Records for locating text and elements
****************************************

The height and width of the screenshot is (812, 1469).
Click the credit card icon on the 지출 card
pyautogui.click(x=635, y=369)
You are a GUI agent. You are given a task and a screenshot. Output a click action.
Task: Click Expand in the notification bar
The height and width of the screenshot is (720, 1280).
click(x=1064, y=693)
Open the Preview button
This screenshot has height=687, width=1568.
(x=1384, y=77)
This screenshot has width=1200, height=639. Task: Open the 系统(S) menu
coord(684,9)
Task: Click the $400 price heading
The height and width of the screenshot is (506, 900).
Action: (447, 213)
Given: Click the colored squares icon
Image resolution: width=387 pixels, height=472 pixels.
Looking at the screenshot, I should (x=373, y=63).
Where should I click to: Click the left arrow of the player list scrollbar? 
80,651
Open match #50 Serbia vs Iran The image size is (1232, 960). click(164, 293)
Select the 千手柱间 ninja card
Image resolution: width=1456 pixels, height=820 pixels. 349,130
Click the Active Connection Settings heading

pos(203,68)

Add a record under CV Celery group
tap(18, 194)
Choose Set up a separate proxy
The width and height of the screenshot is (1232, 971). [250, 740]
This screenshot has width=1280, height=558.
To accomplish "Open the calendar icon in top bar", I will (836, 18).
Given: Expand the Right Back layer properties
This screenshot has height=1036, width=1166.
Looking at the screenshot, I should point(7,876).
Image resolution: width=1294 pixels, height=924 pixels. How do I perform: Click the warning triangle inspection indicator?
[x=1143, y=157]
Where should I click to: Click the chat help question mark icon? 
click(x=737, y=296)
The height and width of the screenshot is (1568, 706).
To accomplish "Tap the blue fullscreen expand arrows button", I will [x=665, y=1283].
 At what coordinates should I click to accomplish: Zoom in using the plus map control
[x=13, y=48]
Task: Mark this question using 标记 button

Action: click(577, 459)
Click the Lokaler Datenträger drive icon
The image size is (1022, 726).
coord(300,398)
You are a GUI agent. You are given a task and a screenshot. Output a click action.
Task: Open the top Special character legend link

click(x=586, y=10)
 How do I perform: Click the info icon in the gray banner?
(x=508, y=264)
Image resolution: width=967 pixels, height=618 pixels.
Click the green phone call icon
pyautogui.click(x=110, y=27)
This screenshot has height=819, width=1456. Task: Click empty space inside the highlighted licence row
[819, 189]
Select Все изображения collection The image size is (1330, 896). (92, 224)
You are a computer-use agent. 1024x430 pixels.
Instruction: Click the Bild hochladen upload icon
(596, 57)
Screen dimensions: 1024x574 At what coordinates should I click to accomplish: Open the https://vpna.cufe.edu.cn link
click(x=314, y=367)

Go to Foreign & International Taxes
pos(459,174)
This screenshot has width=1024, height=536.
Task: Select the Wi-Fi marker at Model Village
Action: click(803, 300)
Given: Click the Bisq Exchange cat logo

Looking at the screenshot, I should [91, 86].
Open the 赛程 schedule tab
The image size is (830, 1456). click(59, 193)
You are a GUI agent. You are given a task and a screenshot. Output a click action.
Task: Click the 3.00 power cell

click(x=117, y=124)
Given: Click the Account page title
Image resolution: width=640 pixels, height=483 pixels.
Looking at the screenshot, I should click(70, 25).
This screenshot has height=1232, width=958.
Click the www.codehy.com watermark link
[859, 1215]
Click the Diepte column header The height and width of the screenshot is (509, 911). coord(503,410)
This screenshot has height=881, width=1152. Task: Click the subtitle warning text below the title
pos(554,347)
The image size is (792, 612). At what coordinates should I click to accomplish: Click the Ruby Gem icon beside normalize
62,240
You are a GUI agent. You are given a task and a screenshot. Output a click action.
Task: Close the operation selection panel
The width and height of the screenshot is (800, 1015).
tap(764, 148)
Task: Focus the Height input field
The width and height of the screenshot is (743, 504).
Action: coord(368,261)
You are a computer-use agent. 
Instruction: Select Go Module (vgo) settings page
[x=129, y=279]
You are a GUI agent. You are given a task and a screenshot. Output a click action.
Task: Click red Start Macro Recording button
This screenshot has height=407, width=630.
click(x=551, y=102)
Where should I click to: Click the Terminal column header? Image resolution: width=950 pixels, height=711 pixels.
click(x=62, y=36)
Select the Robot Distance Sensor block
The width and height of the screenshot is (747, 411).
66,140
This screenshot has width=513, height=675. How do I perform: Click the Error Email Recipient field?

****************************************

# THE EXERCISE:
Convert all of the records above into a JSON list of strings, with each line as its own string. Leave out the blank lines.

# ANSWER FOR THIS EXERCISE:
[
  "The height and width of the screenshot is (812, 1469).",
  "Click the credit card icon on the 지출 card",
  "pyautogui.click(x=635, y=369)",
  "You are a GUI agent. You are given a task and a screenshot. Output a click action.",
  "Task: Click Expand in the notification bar",
  "The height and width of the screenshot is (720, 1280).",
  "click(x=1064, y=693)",
  "Open the Preview button",
  "This screenshot has height=687, width=1568.",
  "(x=1384, y=77)",
  "This screenshot has width=1200, height=639. Task: Open the 系统(S) menu",
  "coord(684,9)",
  "Task: Click the $400 price heading",
  "The height and width of the screenshot is (506, 900).",
  "Action: (447, 213)",
  "Given: Click the colored squares icon",
  "Image resolution: width=387 pixels, height=472 pixels.",
  "Looking at the screenshot, I should (x=373, y=63).",
  "Where should I click to: Click the left arrow of the player list scrollbar? ",
  "80,651",
  "Open match #50 Serbia vs Iran The image size is (1232, 960). click(164, 293)",
  "Select the 千手柱间 ninja card",
  "Image resolution: width=1456 pixels, height=820 pixels. 349,130",
  "Click the Active Connection Settings heading",
  "pos(203,68)",
  "Add a record under CV Celery group",
  "tap(18, 194)",
  "Choose Set up a separate proxy",
  "The width and height of the screenshot is (1232, 971). [250, 740]",
  "This screenshot has width=1280, height=558.",
  "To accomplish \"Open the calendar icon in top bar\", I will (836, 18).",
  "Given: Expand the Right Back layer properties",
  "This screenshot has height=1036, width=1166.",
  "Looking at the screenshot, I should point(7,876).",
  "Image resolution: width=1294 pixels, height=924 pixels. How do I perform: Click the warning triangle inspection indicator?",
  "[x=1143, y=157]",
  "Where should I click to: Click the chat help question mark icon? ",
  "click(x=737, y=296)",
  "The height and width of the screenshot is (1568, 706).",
  "To accomplish \"Tap the blue fullscreen expand arrows button\", I will [x=665, y=1283].",
  " At what coordinates should I click to accomplish: Zoom in using the plus map control",
  "[x=13, y=48]",
  "Task: Mark this question using 标记 button",
  "Action: click(577, 459)",
  "Click the Lokaler Datenträger drive icon",
  "The image size is (1022, 726).",
  "coord(300,398)",
  "You are a GUI agent. You are given a task and a screenshot. Output a click action.",
  "Task: Open the top Special character legend link",
  "click(x=586, y=10)",
  " How do I perform: Click the info icon in the gray banner?",
  "(x=508, y=264)",
  "Image resolution: width=967 pixels, height=618 pixels.",
  "Click the green phone call icon",
  "pyautogui.click(x=110, y=27)",
  "This screenshot has height=819, width=1456. Task: Click empty space inside the highlighted licence row",
  "[819, 189]",
  "Select Все изображения collection The image size is (1330, 896). (92, 224)",
  "You are a computer-use agent. 1024x430 pixels.",
  "Instruction: Click the Bild hochladen upload icon",
  "(596, 57)",
  "Screen dimensions: 1024x574 At what coordinates should I click to accomplish: Open the https://vpna.cufe.edu.cn link",
  "click(x=314, y=367)",
  "Go to Foreign & International Taxes",
  "pos(459,174)",
  "This screenshot has width=1024, height=536.",
  "Task: Select the Wi-Fi marker at Model Village",
  "Action: click(803, 300)",
  "Given: Click the Bisq Exchange cat logo",
  "Looking at the screenshot, I should [91, 86].",
  "Open the 赛程 schedule tab",
  "The image size is (830, 1456). click(59, 193)",
  "You are a GUI agent. You are given a task and a screenshot. Output a click action.",
  "Task: Click the 3.00 power cell",
  "click(x=117, y=124)",
  "Given: Click the Account page title",
  "Image resolution: width=640 pixels, height=483 pixels.",
  "Looking at the screenshot, I should click(70, 25).",
  "This screenshot has height=1232, width=958.",
  "Click the www.codehy.com watermark link",
  "[859, 1215]",
  "Click the Diepte column header The height and width of the screenshot is (509, 911). coord(503,410)",
  "This screenshot has height=881, width=1152. Task: Click the subtitle warning text below the title",
  "pos(554,347)",
  "The image size is (792, 612). At what coordinates should I click to accomplish: Click the Ruby Gem icon beside normalize",
  "62,240",
  "You are a GUI agent. You are given a task and a screenshot. Output a click action.",
  "Task: Close the operation selection panel",
  "The width and height of the screenshot is (800, 1015).",
  "tap(764, 148)",
  "Task: Focus the Height input field",
  "The width and height of the screenshot is (743, 504).",
  "Action: coord(368,261)",
  "You are a computer-use agent. ",
  "Instruction: Select Go Module (vgo) settings page",
  "[x=129, y=279]",
  "You are a GUI agent. You are given a task and a screenshot. Output a click action.",
  "Task: Click red Start Macro Recording button",
  "This screenshot has height=407, width=630.",
  "click(x=551, y=102)",
  "Where should I click to: Click the Terminal column header? Image resolution: width=950 pixels, height=711 pixels.",
  "click(x=62, y=36)",
  "Select the Robot Distance Sensor block",
  "The width and height of the screenshot is (747, 411).",
  "66,140",
  "This screenshot has width=513, height=675. How do I perform: Click the Error Email Recipient field?"
]